• **ЗАДАНИЕ A**
Ответьте по фрагменту текста об Александре Домогарове на вопросы:
(i) С каким аттракционом сравнивается его жизнь?
(ii) После съемок какого сериала проходит беседа?
(iii) Какое дерево, по словам Домогарова, видно из окна гостиницы?
• **ЗАДАНИЕ B**
Перечислите все места, которые в первом абзаце фрагмента текста об Александре Домогарове названы пунктами его рабочего графика.

Вечерний спектакль в Москве — утром съемки в Питере — следующий день — уже в Ялте — оттуда перелетом в Краков, и подряд пятнадцать спектаклей — а после этого съемки на Северных Озерах — утром репетиция — вечером спектакль в Москве — и так далее, и так далее… Его жизнь похожа на аттракцион «Гонки на мотоцикле по вертикальной стене». Тот самый, в котором мотоциклист, затянутый в блестящий кожаный костюм с серебряными молниями, если вдруг остановится рухнет. В детстве, глядя на эту сумасшедшую езду, Александр Домогаров вряд ли предполагал, что добровольно выберет для себя такую роль. И, как наркоман, не сможет от нее отказаться.
Во всяком случае, рассчитывать на спокойную встречу с ним в комфортной обстановке — абсолютно пустая затея. Идеальный вариант — успеть вскочить на заднее сиденье мотоцикла этого безумного ездока, ухватиться за шею и, проклиная его и себя, мчаться, мчаться в надежде понять — что это за
КРАСАВЕЦ МУЖЧИНА С ДУШОЙ КВАЗИМОДО
Интим не предлагать — Мечта сыграть урода — В психушку не ходил — Плакать настоящими слезами — Аттракцион «избалованное дитя» — Не знает, что такое любовь — Под горячую руку лучше не попадаться — Любитель острых ощущений — Страхи и монологи
Санкт-Петербург. Ночь после съемок сериала «Империя под ударом». Вид измотанный. Синяки под глазами.
— Саш, а ты не офигел от такого графика?
— Офигел. И я уже сбиваюсь и путаюсь. Поэтому агенту своему говорю: «Следи, чтобы я чего не забыл».
— А почему в Питере ты останавливаешься в маленькой частной гостинице, а не в «Октябрьской», где обычно живут московские артисты? Или в престижной «Европейской»?
— Мне здесь нравится. Она такая маленькая, тихая. И смотри, в каком прекрасном месте — парк, Черная речка. Вот, видишь яблоню из окна, она вся усыпана яблоками — они твои. А чуть дальше — слива. Опять же, номера хорошие. А «Октябрьская»… Это проходной двор. И потом, там спать не дадут — замучают предложениями интима.

• **СПИСОК ЗАПИСЕЙ**
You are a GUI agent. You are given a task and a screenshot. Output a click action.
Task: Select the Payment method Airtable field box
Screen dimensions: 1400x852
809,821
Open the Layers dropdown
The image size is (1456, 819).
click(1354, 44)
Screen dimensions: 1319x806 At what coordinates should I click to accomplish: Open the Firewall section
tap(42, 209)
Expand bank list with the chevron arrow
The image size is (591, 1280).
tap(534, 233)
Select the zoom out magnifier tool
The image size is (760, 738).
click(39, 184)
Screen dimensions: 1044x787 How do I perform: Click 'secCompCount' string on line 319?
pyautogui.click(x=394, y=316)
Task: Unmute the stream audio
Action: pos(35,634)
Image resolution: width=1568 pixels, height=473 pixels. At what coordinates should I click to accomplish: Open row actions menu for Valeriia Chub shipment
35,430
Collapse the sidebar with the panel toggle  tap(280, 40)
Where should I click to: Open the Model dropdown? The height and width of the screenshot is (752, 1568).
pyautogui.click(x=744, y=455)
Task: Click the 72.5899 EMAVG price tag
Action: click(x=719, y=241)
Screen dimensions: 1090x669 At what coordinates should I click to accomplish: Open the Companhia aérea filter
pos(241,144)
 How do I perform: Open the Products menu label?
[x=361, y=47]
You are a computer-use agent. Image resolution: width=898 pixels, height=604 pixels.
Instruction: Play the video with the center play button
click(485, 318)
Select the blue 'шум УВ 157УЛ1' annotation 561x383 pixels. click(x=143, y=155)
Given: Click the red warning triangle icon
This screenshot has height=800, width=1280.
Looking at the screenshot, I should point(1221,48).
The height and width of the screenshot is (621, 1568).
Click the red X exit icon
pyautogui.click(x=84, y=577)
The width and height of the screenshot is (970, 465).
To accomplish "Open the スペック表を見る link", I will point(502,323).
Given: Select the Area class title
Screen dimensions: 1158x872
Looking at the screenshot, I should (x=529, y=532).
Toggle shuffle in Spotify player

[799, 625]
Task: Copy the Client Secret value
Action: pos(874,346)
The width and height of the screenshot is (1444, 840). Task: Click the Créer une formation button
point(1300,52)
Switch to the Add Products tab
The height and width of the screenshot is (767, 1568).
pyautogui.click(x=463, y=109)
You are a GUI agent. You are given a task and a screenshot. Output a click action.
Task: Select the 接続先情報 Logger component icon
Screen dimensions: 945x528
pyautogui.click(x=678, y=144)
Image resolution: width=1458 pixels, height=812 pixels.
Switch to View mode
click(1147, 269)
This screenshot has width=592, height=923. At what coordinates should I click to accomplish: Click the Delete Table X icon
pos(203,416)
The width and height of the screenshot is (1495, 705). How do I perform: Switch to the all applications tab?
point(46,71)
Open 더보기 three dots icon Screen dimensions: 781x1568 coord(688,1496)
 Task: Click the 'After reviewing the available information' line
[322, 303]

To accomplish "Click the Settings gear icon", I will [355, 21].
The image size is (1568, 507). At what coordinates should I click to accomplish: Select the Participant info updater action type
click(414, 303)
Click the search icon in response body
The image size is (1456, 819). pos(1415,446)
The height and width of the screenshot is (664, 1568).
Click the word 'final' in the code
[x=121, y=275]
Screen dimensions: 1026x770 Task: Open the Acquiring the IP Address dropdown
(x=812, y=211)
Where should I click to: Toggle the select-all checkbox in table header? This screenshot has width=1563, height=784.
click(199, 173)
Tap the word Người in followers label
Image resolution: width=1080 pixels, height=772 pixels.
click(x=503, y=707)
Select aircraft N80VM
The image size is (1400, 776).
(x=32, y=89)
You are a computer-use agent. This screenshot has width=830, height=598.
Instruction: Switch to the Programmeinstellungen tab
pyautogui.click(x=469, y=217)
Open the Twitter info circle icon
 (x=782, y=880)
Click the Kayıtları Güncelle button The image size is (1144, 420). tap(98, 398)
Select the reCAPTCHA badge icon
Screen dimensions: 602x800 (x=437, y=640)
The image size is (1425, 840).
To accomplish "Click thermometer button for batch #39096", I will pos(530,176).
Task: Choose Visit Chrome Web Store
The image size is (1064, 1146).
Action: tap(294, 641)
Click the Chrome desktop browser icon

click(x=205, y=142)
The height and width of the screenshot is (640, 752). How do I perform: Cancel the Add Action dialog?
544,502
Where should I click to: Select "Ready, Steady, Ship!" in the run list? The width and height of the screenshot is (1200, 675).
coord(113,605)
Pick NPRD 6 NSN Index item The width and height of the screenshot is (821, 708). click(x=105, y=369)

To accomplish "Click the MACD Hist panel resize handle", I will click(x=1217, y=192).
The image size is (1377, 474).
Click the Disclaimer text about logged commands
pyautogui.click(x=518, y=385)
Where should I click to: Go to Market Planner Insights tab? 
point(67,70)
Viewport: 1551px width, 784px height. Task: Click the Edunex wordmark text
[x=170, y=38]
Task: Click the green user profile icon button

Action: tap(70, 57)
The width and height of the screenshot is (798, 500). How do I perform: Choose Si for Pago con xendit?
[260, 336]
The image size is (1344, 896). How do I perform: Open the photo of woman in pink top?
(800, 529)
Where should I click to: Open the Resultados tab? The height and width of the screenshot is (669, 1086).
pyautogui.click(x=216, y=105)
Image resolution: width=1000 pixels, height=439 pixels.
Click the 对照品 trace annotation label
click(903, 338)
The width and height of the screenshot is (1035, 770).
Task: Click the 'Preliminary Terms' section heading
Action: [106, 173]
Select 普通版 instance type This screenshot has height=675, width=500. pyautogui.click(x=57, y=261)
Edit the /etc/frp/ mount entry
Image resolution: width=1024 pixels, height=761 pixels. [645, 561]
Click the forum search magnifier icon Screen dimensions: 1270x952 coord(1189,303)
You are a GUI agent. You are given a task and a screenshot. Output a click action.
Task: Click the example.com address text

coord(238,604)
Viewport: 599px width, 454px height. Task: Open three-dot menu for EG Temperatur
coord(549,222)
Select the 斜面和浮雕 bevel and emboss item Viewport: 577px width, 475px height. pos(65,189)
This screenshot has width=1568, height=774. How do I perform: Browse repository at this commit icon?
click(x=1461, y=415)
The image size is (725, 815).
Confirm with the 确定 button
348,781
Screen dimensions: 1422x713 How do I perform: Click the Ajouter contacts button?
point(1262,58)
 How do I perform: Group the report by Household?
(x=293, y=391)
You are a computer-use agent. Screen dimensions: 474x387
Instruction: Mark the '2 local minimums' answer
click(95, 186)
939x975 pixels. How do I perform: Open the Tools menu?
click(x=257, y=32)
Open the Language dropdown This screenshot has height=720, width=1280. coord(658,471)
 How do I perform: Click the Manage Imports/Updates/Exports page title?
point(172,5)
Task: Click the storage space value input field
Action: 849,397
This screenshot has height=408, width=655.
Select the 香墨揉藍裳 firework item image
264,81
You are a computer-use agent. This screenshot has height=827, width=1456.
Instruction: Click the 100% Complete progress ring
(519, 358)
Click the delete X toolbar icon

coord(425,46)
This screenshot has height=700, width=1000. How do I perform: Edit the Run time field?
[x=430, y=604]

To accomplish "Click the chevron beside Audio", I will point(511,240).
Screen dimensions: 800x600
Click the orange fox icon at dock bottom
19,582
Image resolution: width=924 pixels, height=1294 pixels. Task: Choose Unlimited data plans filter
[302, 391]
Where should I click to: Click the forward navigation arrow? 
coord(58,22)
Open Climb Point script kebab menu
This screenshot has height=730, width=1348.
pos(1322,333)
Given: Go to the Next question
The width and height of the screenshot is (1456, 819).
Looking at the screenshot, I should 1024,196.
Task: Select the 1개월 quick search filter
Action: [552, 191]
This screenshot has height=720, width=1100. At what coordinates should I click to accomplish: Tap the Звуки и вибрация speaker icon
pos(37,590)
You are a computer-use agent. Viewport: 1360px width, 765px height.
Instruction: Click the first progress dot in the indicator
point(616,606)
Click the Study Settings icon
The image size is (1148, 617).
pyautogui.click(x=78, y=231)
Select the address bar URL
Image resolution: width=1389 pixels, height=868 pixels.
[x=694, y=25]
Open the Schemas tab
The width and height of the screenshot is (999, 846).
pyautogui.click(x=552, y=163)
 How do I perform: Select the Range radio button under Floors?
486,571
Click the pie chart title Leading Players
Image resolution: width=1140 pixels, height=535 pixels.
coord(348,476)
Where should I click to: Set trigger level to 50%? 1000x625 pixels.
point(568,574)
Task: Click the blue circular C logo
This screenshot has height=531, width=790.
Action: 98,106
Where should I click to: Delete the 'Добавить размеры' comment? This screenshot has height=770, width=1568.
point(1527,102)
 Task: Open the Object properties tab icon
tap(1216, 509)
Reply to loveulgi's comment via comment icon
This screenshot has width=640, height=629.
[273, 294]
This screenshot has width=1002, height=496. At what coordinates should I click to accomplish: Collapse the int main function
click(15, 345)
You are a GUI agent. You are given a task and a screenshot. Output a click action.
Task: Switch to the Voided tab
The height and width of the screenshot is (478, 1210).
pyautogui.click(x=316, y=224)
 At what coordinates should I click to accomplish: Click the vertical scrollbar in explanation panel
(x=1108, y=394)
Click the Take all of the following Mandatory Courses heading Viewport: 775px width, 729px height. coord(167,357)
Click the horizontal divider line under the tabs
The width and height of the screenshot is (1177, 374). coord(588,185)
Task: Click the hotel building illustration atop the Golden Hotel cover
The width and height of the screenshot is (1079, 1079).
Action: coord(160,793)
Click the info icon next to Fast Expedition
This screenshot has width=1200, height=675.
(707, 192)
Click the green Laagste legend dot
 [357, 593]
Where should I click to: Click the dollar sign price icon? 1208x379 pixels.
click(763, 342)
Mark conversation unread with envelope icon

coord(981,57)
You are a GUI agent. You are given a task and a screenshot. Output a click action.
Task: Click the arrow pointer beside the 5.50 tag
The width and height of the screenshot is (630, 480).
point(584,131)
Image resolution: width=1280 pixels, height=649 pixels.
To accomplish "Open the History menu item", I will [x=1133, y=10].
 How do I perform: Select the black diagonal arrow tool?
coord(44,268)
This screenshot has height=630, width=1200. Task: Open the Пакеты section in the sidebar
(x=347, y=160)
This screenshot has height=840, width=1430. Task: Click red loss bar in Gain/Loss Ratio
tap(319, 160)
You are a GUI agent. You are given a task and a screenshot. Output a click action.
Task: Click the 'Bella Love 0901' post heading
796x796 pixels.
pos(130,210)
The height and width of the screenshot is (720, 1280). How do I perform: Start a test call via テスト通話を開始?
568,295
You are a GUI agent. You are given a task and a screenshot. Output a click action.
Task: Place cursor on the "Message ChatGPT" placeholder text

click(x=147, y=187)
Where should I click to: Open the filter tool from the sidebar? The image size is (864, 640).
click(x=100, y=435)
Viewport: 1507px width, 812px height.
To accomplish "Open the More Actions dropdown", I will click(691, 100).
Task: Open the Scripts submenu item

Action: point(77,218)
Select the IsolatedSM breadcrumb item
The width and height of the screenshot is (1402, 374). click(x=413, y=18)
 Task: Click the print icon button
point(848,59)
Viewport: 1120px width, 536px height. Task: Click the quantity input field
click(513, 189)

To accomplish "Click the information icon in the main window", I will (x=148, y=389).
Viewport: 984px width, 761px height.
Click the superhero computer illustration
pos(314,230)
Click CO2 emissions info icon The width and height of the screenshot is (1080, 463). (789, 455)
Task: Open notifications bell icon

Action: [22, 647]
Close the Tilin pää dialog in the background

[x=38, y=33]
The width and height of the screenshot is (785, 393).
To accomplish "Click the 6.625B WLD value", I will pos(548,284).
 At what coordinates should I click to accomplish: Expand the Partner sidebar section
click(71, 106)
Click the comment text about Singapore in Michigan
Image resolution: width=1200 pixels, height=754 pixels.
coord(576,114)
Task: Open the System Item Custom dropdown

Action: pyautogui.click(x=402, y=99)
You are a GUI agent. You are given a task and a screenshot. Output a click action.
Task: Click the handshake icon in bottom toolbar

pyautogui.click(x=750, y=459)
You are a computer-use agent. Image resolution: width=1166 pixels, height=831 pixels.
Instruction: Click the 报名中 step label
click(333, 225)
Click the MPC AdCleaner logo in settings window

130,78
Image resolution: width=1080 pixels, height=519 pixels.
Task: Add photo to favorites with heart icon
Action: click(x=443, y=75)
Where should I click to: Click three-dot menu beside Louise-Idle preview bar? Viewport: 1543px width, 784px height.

• **ОТВЕТ A**
(i) С аттракционом «Гонки на мотоцикле по вертикальной стене».
(ii) После съемок сериала «Империя под ударом».
(iii) Яблоню.

• **ОТВЕТ B**
Москва, Питер, Ялта, Краков, Северные Озера.